Rewrite the rows from the start through the line containing "coord(203,11)", replacing "closet" with "cupboard" and leaving everything else unchanged.

── INPUT RECORDS

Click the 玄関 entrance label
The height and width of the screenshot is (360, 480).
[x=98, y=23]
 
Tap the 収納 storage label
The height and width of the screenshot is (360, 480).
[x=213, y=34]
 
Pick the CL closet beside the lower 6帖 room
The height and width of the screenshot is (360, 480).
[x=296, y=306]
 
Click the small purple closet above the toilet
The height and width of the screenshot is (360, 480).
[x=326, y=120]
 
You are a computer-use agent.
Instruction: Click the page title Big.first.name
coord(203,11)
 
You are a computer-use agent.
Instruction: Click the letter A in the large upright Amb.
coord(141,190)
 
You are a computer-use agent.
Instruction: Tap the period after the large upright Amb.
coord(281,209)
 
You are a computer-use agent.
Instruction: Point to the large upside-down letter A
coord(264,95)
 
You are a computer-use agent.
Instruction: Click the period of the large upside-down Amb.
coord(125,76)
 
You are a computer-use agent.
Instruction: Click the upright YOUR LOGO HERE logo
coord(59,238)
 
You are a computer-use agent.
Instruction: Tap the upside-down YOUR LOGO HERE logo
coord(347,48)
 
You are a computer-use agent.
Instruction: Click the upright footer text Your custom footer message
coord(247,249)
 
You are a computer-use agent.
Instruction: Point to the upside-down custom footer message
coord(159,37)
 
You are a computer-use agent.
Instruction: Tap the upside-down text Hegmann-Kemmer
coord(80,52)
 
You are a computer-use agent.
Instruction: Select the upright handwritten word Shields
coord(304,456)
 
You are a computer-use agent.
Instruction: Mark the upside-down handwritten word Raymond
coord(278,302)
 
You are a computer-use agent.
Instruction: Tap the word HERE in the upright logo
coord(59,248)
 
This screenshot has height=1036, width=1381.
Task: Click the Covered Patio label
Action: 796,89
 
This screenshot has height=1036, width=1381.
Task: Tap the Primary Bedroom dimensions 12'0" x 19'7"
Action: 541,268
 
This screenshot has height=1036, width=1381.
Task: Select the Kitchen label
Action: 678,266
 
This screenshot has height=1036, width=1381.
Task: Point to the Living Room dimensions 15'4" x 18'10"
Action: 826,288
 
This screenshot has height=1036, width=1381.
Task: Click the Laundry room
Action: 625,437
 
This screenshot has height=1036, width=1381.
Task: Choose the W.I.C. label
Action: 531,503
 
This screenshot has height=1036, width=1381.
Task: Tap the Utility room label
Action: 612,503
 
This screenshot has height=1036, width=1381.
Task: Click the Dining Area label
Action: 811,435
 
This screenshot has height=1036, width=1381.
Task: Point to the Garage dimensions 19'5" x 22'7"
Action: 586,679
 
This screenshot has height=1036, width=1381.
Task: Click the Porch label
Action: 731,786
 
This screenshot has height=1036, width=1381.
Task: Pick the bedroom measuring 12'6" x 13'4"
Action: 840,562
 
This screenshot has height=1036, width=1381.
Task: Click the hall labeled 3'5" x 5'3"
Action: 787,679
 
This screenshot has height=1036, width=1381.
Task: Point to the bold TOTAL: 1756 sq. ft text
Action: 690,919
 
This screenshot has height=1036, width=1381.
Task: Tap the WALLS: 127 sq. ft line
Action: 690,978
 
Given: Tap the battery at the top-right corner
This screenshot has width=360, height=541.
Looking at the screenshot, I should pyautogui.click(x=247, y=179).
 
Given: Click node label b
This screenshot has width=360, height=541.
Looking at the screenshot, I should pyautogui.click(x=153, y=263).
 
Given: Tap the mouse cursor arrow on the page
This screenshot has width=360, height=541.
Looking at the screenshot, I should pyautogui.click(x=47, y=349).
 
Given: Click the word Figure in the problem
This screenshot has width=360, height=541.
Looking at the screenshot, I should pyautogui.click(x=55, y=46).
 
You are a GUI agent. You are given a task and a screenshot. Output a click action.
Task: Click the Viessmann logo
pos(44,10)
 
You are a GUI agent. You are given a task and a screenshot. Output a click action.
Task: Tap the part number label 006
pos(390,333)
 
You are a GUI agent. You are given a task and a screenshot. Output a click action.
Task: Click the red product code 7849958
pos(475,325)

────

(SOLUTION TO THE PROBLEM)
Click the 玄関 entrance label
The height and width of the screenshot is (360, 480).
[x=98, y=23]
 
Tap the 収納 storage label
The height and width of the screenshot is (360, 480).
[x=213, y=34]
 
Pick the CL cupboard beside the lower 6帖 room
The height and width of the screenshot is (360, 480).
[x=296, y=306]
 
Click the small purple cupboard above the toilet
The height and width of the screenshot is (360, 480).
[x=326, y=120]
 
You are a computer-use agent.
Instruction: Click the page title Big.first.name
coord(203,11)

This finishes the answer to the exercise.